A while back I carried out some building work on an old farmhouse. At some point in time, as it didn't have skirting in the hall , some bright spark had painted one on, with bitumen paint. o_O

It was easy enough to chip away the lime plaster top coat and affix skirting. but where it was painted on the riser of the bottom stair tread, it was much more problematic. Despite my best efforts at stripping it off, elements were still bleeding through. Thankfully, couple of coats of Aluminium Primer fixed the problem.(y)
 
So OP back here again.
So in the past weeks research on selecting a good exterior wood paint a particular brand of paint keeps getting mentioned that has not yet suggested here, that is Bedec MSP.
It seems a quite popular choice in sash window redecoration and has many devotees. HAs anyone here an opinion on it good or bad?

It water based, so not sure how winter weather may affect drying time, but it is certainly sprayable and that has become an important factor as sprayer purchase order has been approved by the financial controller!
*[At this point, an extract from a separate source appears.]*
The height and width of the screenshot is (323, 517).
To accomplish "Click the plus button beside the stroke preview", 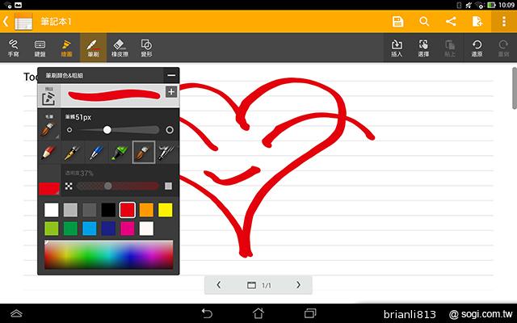I will pyautogui.click(x=170, y=92).
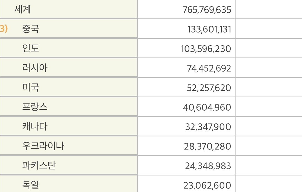Click the number 32,347,900
This screenshot has height=192, width=302.
tap(208, 127)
Also, I have removed the box frames to access the condition of the cills, its apparent that 6 cills will be better off replaced than repaired.
The other 6 cills are in reasonably good condition, their overall profile edges are sound however they have areas where the surface is certainly not soft, but not as hard as it once was.
I feel they are far off need new sections spliced in but perhaps a coat of hardener would be useful.
Can anyone speak off using hardeners in this situation?
Would a coat 5* wood preserver be prudent seeing as the windows are entirely back to bare wood.
And do either of those treatments adversely affect, or otherwise, the Bedec MSP or other water based paint finishes?
 
Tikkurila otex adhesion primer then valti ultra topcoat.
Seconded. We used this system (although over a Teknos base primer that came on the then newish windows) in late 2016, still going strong, no sign of needing repainting yet and still looks great.
 
So OP back here again.
So in the past weeks research on selecting a good exterior wood paint a particular brand of paint keeps getting mentioned that has not yet suggested here, that is Bedec MSP.
It seems a quite popular choice in sash window redecoration and has many devotees. HAs anyone here an opinion on it good or bad?

It water based, so not sure how winter weather may affect drying time, but it is certainly sprayable and that has become an important factor as sprayer purchase order has been approved by the financial controller!

Also, I have removed the box frames to access the condition of the cills, its apparent that 6 cills will be better off replaced than repaired.
The other 6 cills are in reasonably good condition, their overall profile edges are sound however they have areas where the surface is certainly not soft, but not as hard as it once was.
I feel they are far off need new sections spliced in but perhaps a coat of hardener would be useful.
Can anyone speak off using hardeners in this situation?
Would a coat 5* wood preserver be prudent seeing as the windows are entirely back to bare wood.
And do either of those treatments adversely affect, or otherwise, the Bedec MSP or other water based paint finishes?
I have used sovereign solvent based wood preservative for years and it dries quickly and have never had a problem when overpainting it. So far in 40+ years I have not known anything rot after treating with sovereign wood preservative. If I make sash windows I would normally make a tray so I can submerge the lower part of the box window in the tray while I brush the preservative over the rest of the box. I do the same for the sashes then put sticks on top of the tray and stand the box sash on them so any surpulus drips back into the tray.

Regarding paint it does seem that: Tikkurila otex adhesion primer then valti ultra topcoat is popular. The top coat is supposed to be flexible and last between 8-12 years which is very good. I have used Santex in the past and generally obtain around 8 years before a re-coat is needed. But I might give the Tikkurila otex adhesion primer and valti ultra topcoat a try if I'm spraying or even brushing because it sounds very good.